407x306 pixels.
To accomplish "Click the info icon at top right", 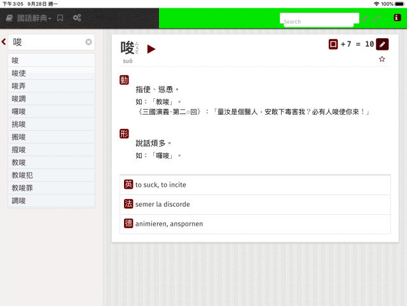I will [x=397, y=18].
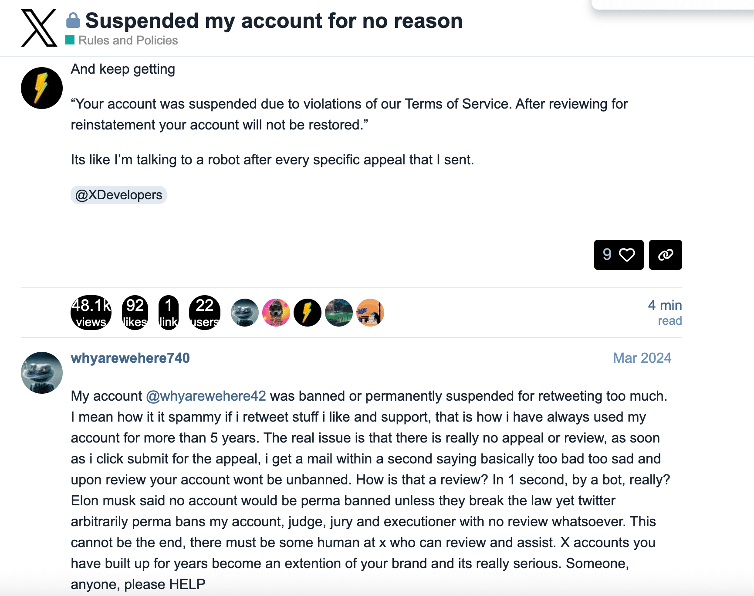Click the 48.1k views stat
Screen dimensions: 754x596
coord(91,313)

==

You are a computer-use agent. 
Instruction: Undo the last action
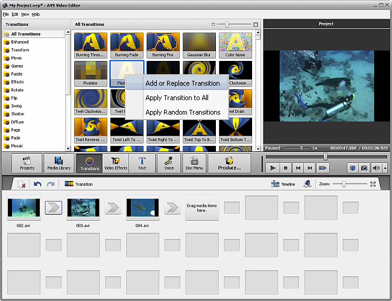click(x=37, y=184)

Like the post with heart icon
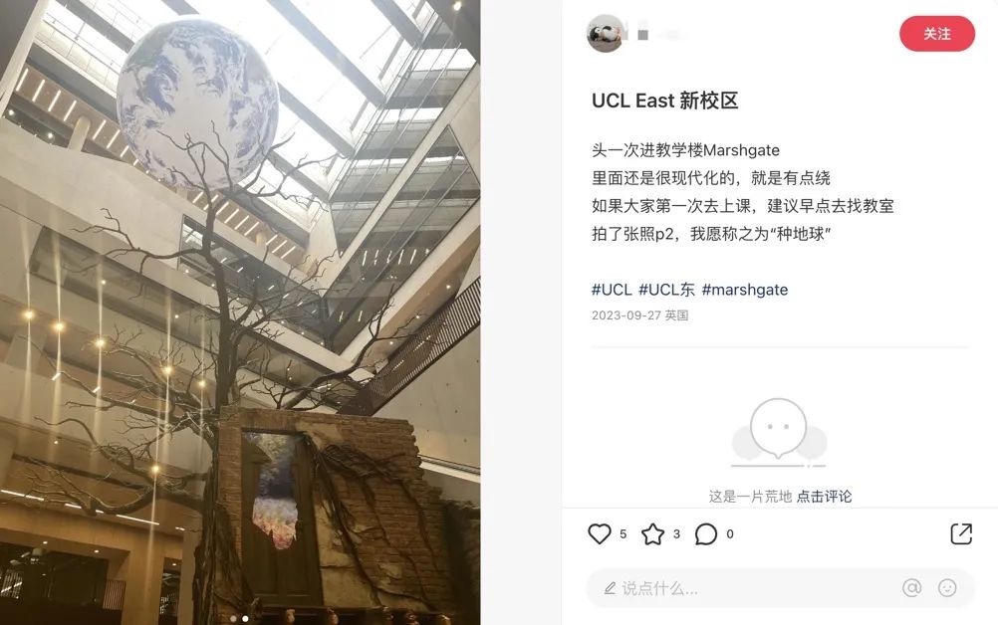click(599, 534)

### What you are asked to do:
Turn the part of the listing above that runs from the line containing "You are a computer-use agent." through the line containing "click(599, 534)" into a Markdown table with the columns Row and Line. Number each line, skip blank lines, and leave the pictures out.

### Correct output:
| Row | Line |
|---|---|
| 1 | You are a computer-use agent.  |
| 2 | Instruction: Undo the last action |
| 3 | click(x=37, y=184) |
| 4 | Like the post with heart icon |
| 5 | click(599, 534) |